_DESCRIPTION OF THE TASK_. Please convert the stretch of the items below, from the line containing "Describe the element" through the line containing "at that location.", into a Markdown table with the columns Number and Content. Give each line its own row and leave out blank lines.

_STORED DATA_.
* begin *

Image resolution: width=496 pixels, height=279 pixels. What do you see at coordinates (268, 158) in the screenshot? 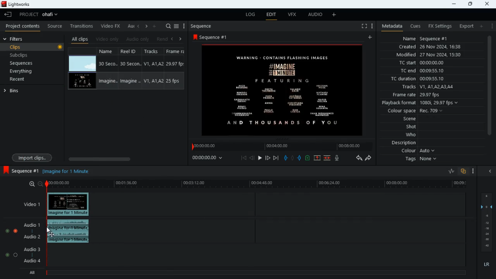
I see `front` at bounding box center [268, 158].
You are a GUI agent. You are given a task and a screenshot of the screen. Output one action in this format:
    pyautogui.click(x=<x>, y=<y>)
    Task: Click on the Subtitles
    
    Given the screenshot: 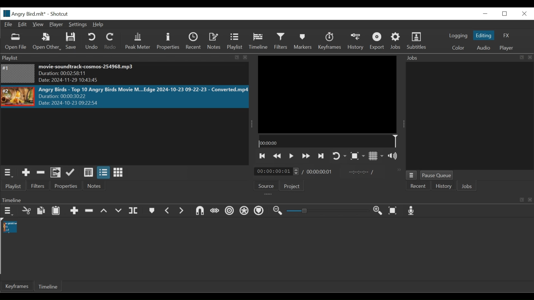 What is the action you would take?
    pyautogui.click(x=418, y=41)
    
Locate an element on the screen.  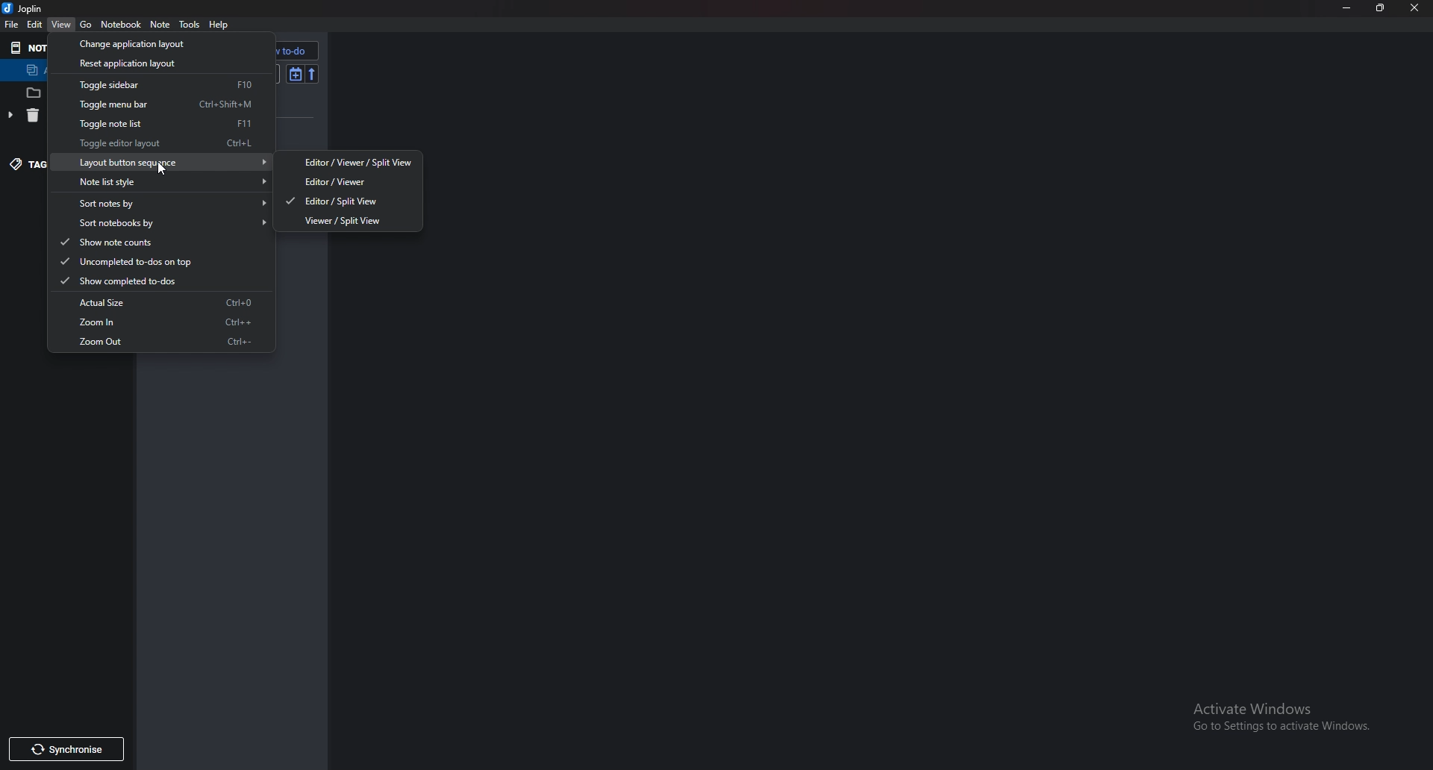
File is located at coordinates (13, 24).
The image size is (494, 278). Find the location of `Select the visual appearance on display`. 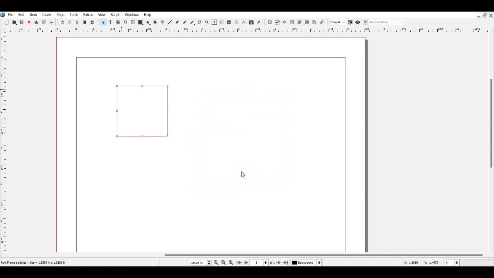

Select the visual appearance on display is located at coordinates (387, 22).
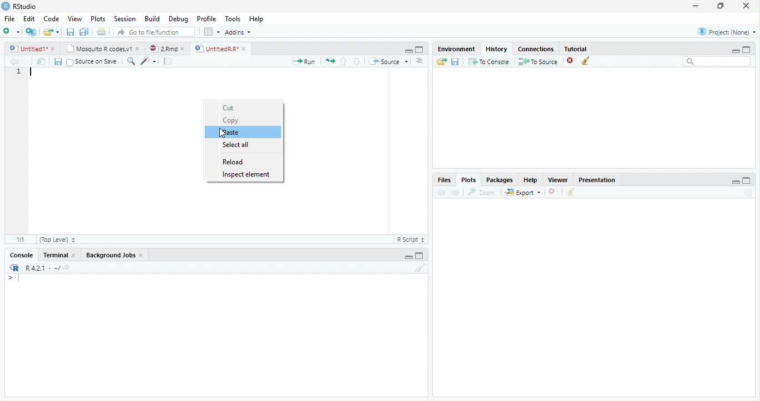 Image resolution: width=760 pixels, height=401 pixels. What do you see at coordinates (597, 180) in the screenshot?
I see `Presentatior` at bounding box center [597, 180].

* end *
* begin *

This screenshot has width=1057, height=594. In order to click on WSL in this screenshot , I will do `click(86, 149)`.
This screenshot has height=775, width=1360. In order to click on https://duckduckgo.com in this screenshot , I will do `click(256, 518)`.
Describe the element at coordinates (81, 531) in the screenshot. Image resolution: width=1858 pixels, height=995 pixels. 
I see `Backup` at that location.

* end *
* begin *

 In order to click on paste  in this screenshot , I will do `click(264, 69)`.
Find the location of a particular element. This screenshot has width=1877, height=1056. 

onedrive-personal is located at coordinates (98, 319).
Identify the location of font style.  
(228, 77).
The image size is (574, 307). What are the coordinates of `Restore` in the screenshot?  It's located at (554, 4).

* end *

_FULL SOLUTION_.
| Number | Content |
|---|---|
| 1 | Describe the element at coordinates (81, 531) in the screenshot. Image resolution: width=1858 pixels, height=995 pixels.  |
| 2 | I see `Backup` at that location. |